> [Data listing]

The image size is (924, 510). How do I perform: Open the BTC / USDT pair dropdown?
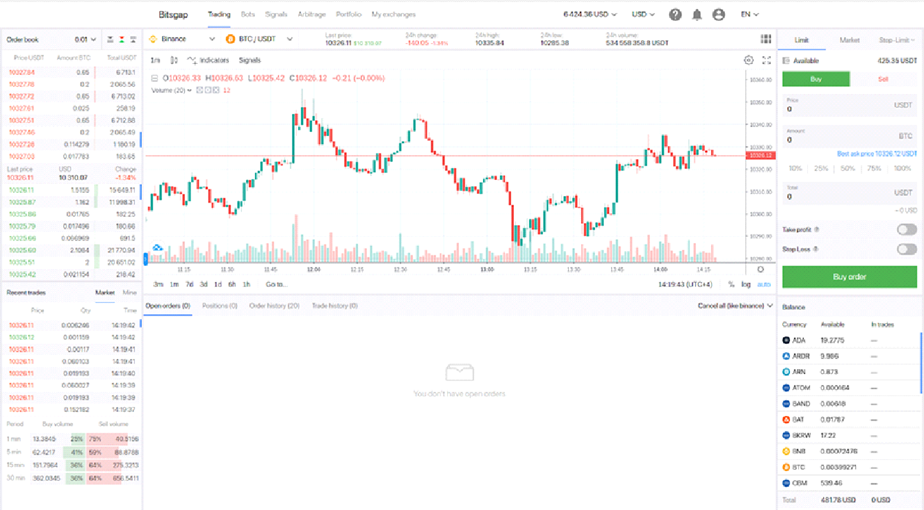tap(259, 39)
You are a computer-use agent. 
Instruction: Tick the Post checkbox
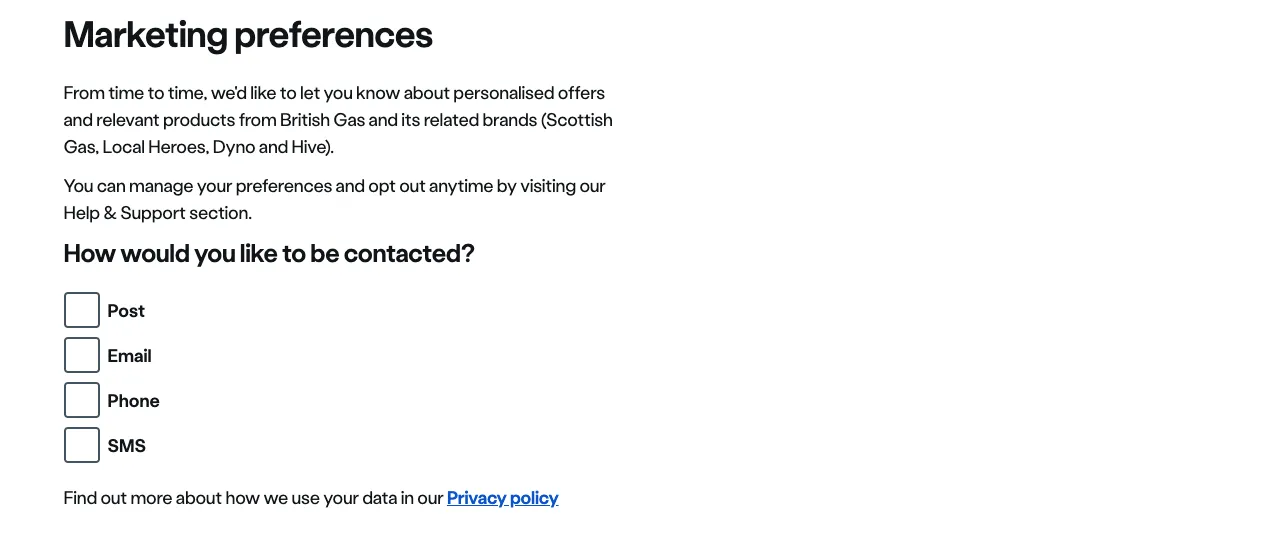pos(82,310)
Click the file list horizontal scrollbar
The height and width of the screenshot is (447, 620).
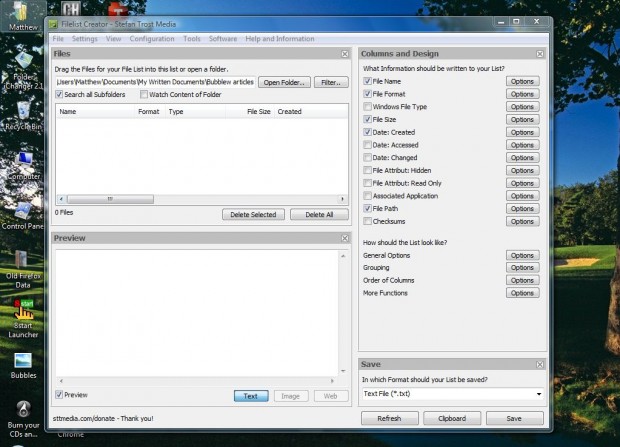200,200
---
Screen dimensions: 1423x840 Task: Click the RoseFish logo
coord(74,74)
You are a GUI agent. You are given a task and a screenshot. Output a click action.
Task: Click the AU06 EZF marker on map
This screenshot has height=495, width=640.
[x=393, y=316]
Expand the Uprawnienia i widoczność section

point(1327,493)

> [What you will do] From the material above, count the lines that include "agent" and give only the total.

> [Written answer] 2